■ Task prompt
Could you reproduce the records below, character for character?

[Stored items]

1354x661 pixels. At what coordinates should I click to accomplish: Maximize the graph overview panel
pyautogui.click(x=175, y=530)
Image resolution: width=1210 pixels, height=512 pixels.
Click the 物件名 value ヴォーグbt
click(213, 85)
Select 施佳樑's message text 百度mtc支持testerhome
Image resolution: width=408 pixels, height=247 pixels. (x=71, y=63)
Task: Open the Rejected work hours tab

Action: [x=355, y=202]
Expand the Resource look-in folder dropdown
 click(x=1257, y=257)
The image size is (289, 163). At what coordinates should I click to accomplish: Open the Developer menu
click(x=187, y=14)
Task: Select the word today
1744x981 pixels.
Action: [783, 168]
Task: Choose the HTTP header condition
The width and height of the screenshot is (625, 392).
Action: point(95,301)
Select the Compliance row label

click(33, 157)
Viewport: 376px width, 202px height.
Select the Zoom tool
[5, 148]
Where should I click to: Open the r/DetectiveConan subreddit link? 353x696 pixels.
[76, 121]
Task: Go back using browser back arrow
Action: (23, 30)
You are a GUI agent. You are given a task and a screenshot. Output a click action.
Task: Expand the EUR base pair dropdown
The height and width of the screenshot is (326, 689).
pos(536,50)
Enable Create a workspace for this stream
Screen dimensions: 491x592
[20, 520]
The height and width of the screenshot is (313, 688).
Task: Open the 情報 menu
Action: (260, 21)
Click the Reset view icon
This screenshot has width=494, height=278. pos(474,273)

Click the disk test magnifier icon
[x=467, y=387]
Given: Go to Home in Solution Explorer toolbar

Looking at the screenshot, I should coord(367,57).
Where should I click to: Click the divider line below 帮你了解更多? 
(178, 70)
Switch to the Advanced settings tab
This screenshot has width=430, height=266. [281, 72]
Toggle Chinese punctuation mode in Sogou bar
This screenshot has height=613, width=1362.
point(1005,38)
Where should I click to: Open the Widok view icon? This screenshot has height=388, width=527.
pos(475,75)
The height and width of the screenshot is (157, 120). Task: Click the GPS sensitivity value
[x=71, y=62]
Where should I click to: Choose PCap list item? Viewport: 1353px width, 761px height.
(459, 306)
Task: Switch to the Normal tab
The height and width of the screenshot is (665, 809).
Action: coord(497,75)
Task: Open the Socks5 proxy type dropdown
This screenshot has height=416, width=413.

■ Final answer
1354x661 pixels. At what coordinates should I click to accomplish: Maximize the graph overview panel
pyautogui.click(x=175, y=530)
Image resolution: width=1210 pixels, height=512 pixels.
Click the 物件名 value ヴォーグbt
click(213, 85)
Select 施佳樑's message text 百度mtc支持testerhome
Image resolution: width=408 pixels, height=247 pixels. (x=71, y=63)
Task: Open the Rejected work hours tab

Action: [x=355, y=202]
Expand the Resource look-in folder dropdown
 click(x=1257, y=257)
The image size is (289, 163). At what coordinates should I click to accomplish: Open the Developer menu
click(x=187, y=14)
Task: Select the word today
1744x981 pixels.
Action: [783, 168]
Task: Choose the HTTP header condition
The width and height of the screenshot is (625, 392).
Action: point(95,301)
Select the Compliance row label

click(33, 157)
Viewport: 376px width, 202px height.
Select the Zoom tool
[5, 148]
Where should I click to: Open the r/DetectiveConan subreddit link? 353x696 pixels.
[76, 121]
Task: Go back using browser back arrow
Action: (23, 30)
You are a GUI agent. You are given a task and a screenshot. Output a click action.
Task: Expand the EUR base pair dropdown
The height and width of the screenshot is (326, 689).
pos(536,50)
Enable Create a workspace for this stream
Screen dimensions: 491x592
[20, 520]
The height and width of the screenshot is (313, 688).
Task: Open the 情報 menu
Action: (260, 21)
Click the Reset view icon
This screenshot has width=494, height=278. pos(474,273)

Click the disk test magnifier icon
[x=467, y=387]
Given: Go to Home in Solution Explorer toolbar

Looking at the screenshot, I should coord(367,57).
Where should I click to: Click the divider line below 帮你了解更多? 
(178, 70)
Switch to the Advanced settings tab
This screenshot has width=430, height=266. [281, 72]
Toggle Chinese punctuation mode in Sogou bar
This screenshot has height=613, width=1362.
point(1005,38)
Where should I click to: Open the Widok view icon? This screenshot has height=388, width=527.
pos(475,75)
The height and width of the screenshot is (157, 120). Task: Click the GPS sensitivity value
[x=71, y=62]
Where should I click to: Choose PCap list item? Viewport: 1353px width, 761px height.
(459, 306)
Task: Switch to the Normal tab
The height and width of the screenshot is (665, 809).
Action: coord(497,75)
Task: Open the Socks5 proxy type dropdown
This screenshot has height=416, width=413.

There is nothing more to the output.